Copy the rows below verbatim, starting at the line containing "Click the 'item-name' placeholder text" and ending at the line containing "coord(817,13)", both included.

# start of DATASET EXTRACT

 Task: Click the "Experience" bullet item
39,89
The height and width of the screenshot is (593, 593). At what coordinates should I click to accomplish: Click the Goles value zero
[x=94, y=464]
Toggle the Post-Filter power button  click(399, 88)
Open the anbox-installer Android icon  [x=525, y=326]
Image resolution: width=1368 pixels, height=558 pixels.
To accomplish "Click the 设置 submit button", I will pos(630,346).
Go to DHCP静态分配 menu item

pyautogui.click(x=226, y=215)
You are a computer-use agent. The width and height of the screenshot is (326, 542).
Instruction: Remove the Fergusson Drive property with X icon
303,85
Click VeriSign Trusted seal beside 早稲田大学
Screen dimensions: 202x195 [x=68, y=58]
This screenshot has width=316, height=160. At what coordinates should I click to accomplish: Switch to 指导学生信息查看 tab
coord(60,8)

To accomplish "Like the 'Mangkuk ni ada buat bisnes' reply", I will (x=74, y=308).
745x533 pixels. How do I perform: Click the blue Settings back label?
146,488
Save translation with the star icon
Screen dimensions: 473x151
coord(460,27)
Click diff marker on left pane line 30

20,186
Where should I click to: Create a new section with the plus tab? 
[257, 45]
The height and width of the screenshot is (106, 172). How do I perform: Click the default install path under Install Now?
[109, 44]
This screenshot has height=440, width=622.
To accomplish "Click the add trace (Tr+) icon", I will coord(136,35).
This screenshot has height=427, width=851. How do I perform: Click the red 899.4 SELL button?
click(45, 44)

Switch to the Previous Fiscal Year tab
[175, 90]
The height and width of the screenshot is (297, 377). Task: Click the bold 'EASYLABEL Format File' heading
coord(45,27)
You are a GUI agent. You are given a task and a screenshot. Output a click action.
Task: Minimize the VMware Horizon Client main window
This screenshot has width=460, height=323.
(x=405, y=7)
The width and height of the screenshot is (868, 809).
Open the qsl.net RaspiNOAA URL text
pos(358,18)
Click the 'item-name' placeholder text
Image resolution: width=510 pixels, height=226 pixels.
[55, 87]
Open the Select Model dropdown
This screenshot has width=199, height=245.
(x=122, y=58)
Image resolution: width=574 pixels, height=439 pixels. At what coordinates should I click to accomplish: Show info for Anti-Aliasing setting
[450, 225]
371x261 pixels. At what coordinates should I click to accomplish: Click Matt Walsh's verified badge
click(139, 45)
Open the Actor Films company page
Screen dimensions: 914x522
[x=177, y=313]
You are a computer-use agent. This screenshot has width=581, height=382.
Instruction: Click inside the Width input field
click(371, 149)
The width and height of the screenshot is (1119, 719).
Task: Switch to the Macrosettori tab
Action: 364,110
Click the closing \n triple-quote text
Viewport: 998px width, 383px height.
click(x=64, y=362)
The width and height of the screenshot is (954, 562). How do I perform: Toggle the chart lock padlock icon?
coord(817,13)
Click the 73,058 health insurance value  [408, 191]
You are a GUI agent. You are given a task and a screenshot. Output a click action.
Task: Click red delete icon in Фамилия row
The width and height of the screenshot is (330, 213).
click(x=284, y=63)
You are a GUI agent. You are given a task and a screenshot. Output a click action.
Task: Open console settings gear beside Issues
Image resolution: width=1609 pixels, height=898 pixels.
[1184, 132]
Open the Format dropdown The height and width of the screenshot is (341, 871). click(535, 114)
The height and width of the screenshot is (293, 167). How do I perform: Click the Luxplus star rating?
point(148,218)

# end of DATASET EXTRACT

◆ **WRITTEN REPLY**:
Click the 'item-name' placeholder text
Image resolution: width=510 pixels, height=226 pixels.
[55, 87]
Open the Select Model dropdown
This screenshot has width=199, height=245.
(x=122, y=58)
Image resolution: width=574 pixels, height=439 pixels. At what coordinates should I click to accomplish: Show info for Anti-Aliasing setting
[450, 225]
371x261 pixels. At what coordinates should I click to accomplish: Click Matt Walsh's verified badge
click(139, 45)
Open the Actor Films company page
Screen dimensions: 914x522
[x=177, y=313]
You are a computer-use agent. This screenshot has width=581, height=382.
Instruction: Click inside the Width input field
click(371, 149)
The width and height of the screenshot is (1119, 719).
Task: Switch to the Macrosettori tab
Action: 364,110
Click the closing \n triple-quote text
Viewport: 998px width, 383px height.
click(x=64, y=362)
The width and height of the screenshot is (954, 562). How do I perform: Toggle the chart lock padlock icon?
coord(817,13)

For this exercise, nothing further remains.